By 2 p.m. the next day, Jenkins and her small crew were teleconferencing with FDA officials, then convened a wider group by the next day.
What followed was a fast-moving yet focused series of consultations on everything from 3D printing logistics with USC mechanical engineering faculty to forward-looking considerations such as design improvement when the first field data begins to emerge.
“We have been evaluating different 3D printing technologies and coatings of printed parts to ensure they are safe for medical use,” says Wout De Backer, a research assistant professor in the College of Engineering and Computing’s mechanical engineering department. “The high porosity of many 3D printing technologies allows bacteria to nestle in the voids, so selecting the right combination of manufacturing technologies is critical.”
The design team has incorporated HEPA filters on Prisma Health’s VESper device, Jenkins says, which capture bacteria and virus particles and helps prevent cross-contamination with other patients connected to the same ventilator.
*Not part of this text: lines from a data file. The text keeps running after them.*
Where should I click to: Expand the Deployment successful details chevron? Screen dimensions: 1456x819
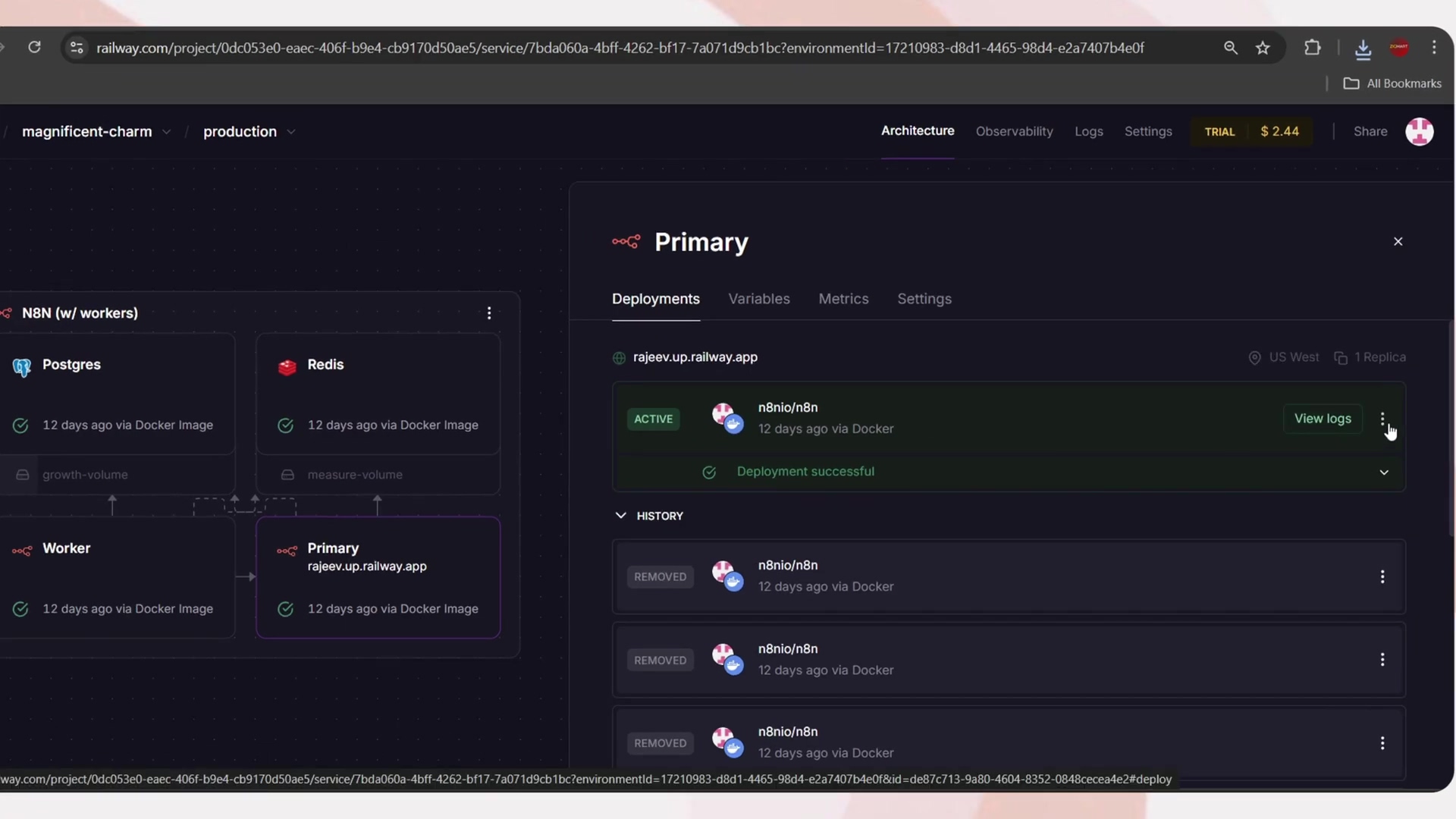point(1384,472)
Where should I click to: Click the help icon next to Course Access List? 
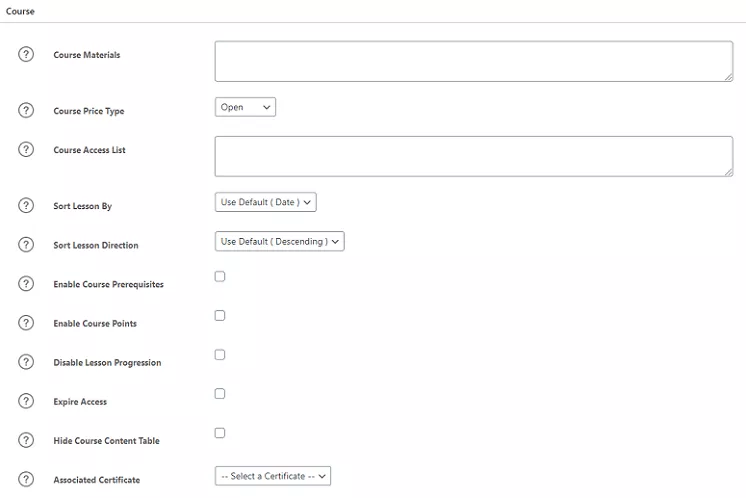tap(27, 149)
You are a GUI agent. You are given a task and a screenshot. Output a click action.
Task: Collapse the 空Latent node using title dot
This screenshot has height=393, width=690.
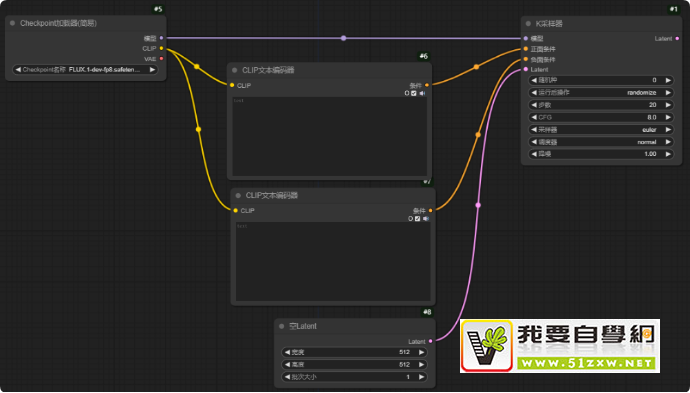click(282, 326)
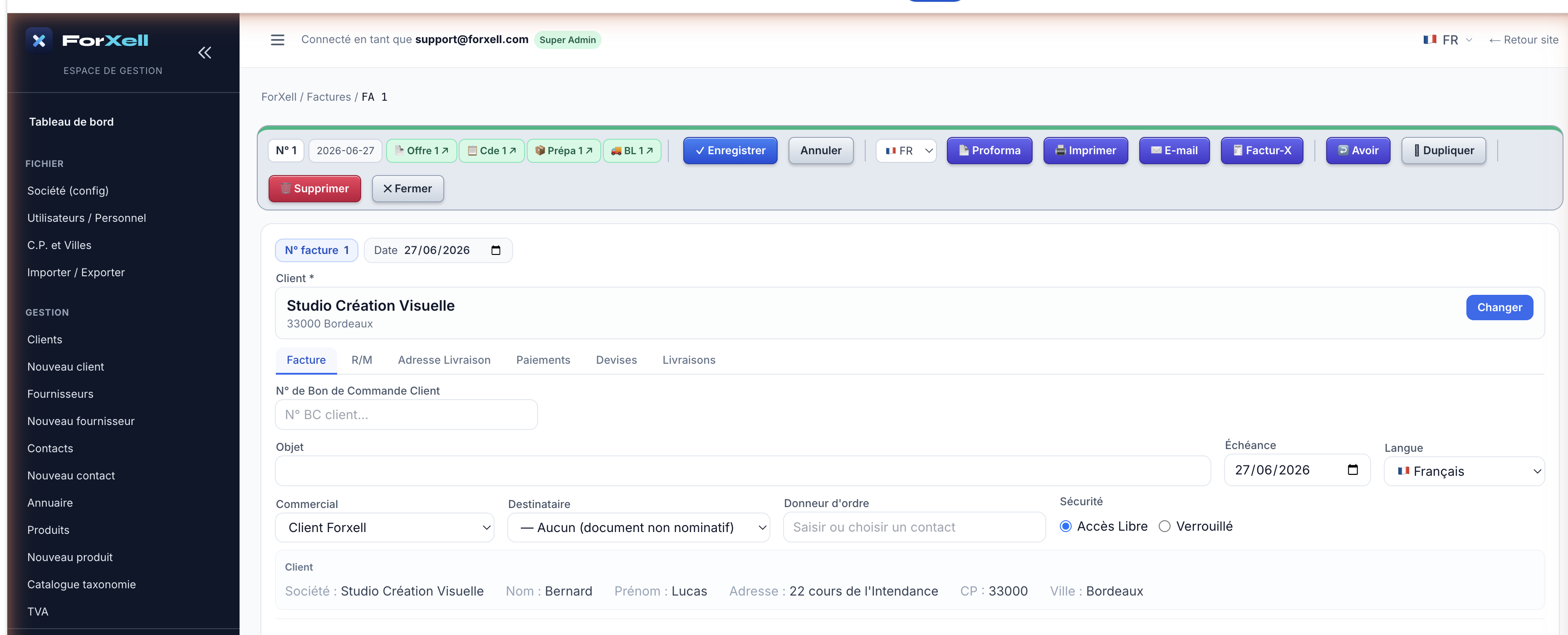Viewport: 1568px width, 635px height.
Task: Open the hamburger menu icon
Action: (278, 40)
Neset Hikmet, a professor in the College of Engineering and Computing and director of Applied Sciences at the Center for Innovation and Advanced Analytics, says the device could potentially extend hope far beyond the United States.
“When you look at less fortunate countries that can’t afford to purchase new ventilator equipment, this approach lets them quadruple their ventilator capacity,” Hikmet says. “What we’re doing to innovate and improve has a global impact — that’s the exciting part.”
For now, Prisma Health experts are working with national COVID-19 teams during field-testing to monitor clinical outcomes.
Those field tests will determine whether the device performs as designed, per FDA guidelines. University consultants such as Hikmet will use that data to suggest potential improvements to the device.
More than 30 requests had been made — either for the 3D printing code or the device itself — in the first day after the VESper device was announced, Jenkins says.